Dr. Stanley and Dr. Wordsworth (both men whose inner faith is unquestionably, and it may be, equally deep) present admirable specimens of opposite spiritual moulds,—that which Universities need, but rarely indeed form, and that which they habitually form but never need, in their divines. Dr. Stanley, facing boldly the modern science, writes with equal truth and beauty :— " Science, criticism, philosophy, in their convergent forms, stand before us. But they stand before us in a new attitude. They are not hostile, as in the last century ; they are not contemptuous, they are not scorn- ful; they wish to be religious, they want to be Christian ; they will be friendly if we will but regard them as friends ; they give us counsel, if

we will but take it as counsel and not spurn it as an affront It is possible, no doubt, to see in the advance of critical knowledge a dreary winter of unbelief, which is to be the beginning of the end of the world, and shrivel up every particle of spiritual life. But it is also pos- sible, and more in conformity alike with the laws of nature and with the dictates of faith, to regard it as the keen bright frost which is not the end, but the beginning of life; which braces our nerves after the dissolving heats of summer and the dank fogs of autumn—which kills the noxious insects, and prepares all nature for the freshness and glory of spring."
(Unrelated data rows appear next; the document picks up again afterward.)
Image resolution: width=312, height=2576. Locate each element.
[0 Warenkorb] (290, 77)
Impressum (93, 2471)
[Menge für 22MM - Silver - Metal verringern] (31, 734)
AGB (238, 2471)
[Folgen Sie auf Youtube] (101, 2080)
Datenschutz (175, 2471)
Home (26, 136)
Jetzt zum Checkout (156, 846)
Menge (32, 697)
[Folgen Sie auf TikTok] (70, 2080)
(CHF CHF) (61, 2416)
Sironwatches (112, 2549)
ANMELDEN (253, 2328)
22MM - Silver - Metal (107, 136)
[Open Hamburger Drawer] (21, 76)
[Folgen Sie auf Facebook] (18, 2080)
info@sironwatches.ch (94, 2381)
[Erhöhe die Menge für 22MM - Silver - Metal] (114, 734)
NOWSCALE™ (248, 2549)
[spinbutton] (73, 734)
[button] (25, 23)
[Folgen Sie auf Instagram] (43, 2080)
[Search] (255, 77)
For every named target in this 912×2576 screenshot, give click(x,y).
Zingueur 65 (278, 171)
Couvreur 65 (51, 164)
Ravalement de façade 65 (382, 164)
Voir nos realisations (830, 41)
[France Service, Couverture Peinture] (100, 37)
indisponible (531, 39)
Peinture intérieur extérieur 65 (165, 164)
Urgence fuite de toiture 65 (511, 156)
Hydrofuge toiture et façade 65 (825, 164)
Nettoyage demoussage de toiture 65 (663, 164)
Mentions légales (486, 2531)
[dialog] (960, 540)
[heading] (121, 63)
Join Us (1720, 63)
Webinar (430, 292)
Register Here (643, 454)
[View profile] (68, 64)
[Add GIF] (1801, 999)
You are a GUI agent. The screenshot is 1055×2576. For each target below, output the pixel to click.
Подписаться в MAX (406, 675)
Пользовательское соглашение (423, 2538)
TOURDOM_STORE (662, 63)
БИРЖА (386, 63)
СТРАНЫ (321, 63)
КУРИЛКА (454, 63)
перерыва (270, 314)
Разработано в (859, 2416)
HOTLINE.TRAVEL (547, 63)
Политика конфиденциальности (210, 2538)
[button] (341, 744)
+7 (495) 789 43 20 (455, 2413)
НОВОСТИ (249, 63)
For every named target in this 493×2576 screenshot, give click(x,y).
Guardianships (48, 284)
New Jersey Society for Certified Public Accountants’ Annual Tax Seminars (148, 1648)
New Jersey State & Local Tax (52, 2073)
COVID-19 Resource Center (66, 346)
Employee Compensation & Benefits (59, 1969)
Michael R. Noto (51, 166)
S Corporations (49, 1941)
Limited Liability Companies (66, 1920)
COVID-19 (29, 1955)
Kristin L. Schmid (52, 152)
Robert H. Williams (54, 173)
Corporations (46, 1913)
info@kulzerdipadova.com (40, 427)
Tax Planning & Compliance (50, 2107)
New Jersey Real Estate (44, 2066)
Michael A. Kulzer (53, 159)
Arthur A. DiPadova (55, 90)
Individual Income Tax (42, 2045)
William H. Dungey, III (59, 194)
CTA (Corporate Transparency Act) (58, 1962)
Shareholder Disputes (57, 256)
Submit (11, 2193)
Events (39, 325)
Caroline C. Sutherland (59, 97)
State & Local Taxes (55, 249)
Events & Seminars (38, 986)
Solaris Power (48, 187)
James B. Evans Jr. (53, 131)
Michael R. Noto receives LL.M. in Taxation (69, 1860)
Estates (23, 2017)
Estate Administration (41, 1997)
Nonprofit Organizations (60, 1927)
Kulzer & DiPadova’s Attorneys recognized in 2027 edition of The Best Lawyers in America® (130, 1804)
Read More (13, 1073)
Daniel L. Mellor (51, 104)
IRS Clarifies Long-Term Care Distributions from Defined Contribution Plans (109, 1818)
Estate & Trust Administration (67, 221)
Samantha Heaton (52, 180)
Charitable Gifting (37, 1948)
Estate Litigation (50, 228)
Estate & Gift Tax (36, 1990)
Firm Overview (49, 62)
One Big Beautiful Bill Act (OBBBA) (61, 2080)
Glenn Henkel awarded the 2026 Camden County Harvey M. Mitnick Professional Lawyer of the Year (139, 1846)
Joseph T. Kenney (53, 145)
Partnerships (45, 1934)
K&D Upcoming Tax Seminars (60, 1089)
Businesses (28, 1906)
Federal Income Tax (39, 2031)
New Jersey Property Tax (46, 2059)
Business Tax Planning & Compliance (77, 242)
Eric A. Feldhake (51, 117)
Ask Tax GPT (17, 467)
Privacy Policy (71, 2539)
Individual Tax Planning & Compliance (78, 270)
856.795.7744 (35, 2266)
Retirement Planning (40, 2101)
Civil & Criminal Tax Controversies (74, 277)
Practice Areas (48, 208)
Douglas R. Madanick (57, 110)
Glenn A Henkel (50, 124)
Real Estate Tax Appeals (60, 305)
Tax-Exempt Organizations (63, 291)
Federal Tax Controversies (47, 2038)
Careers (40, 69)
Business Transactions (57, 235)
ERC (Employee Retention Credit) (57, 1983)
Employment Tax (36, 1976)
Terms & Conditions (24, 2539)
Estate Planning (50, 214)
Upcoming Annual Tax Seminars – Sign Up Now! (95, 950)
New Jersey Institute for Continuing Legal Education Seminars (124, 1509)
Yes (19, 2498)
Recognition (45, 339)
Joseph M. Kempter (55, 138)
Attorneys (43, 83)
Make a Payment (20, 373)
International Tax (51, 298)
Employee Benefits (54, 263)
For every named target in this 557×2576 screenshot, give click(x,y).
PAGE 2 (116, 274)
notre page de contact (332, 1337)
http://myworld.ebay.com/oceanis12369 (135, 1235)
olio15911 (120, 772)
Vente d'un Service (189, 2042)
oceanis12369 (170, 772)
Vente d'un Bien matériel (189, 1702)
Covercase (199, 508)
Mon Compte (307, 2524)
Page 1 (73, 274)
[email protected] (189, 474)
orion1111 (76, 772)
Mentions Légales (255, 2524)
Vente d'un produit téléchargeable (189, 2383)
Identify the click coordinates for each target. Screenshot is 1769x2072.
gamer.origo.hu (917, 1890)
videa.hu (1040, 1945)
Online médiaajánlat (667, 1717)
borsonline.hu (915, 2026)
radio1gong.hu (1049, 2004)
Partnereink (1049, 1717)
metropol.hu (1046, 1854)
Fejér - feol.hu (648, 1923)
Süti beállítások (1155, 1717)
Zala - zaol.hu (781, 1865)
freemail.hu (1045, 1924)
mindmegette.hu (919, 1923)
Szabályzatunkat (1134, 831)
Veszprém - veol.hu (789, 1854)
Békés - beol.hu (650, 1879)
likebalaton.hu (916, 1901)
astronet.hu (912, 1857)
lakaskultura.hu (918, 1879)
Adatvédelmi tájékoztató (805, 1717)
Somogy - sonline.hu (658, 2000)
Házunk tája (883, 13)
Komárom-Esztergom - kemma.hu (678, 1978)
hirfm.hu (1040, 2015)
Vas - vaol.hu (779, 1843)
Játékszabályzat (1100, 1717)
Dr. Wordsworth meanwhile descants, as rumour tells us, to his audience at Westminster Abbey, on Dr. Stanley's enormity in thinking Jael, the wife of Heber the Kenite, any other than a most amiable and blessed woman for her treacherous carpentering in Sisera's forehead. There you see the opposite type of the two men, the one loving the spirit of the Bible, the other perhaps loving its spirit much, but certainly idolizing its letter more,—the one calling upon young Englishmen to reject no single avenue which Christ has opened to the heart,—the other begging them to blockade even the broadest, if it is inconsistent with a formula of biblical theory ;—the one treating Jael as a vindictive patriot, who sinned the worst of sins against the most divine of instincts,—the other as a Scriptural name, possessed of the ordinary Scriptural magic for interchanging the meaning of good and evil, right and wrong. It is the melancholy fate of most Universities to fall a prey either to such theological teachers as these, when they have any theology at all, or to blank unmoral scientific theo- rists, where they have not. It is as rare as it is delightful to find an intellect like Dr. Stanley's, which can keep itself open for new truth without ceasing to feed itself upon the old, which is not prepared to save Israel by decoying the new Science into its tent with the offer of "milk and butter in a lordly dish," and then following it up with the gift of such an iron loving-cup as that,—but which does for that very reason exert a far higher influence for the cause of God in awakening un- prejudiced intellects than the gnarled and sapless consciences of technical theologians can ever hope to apply.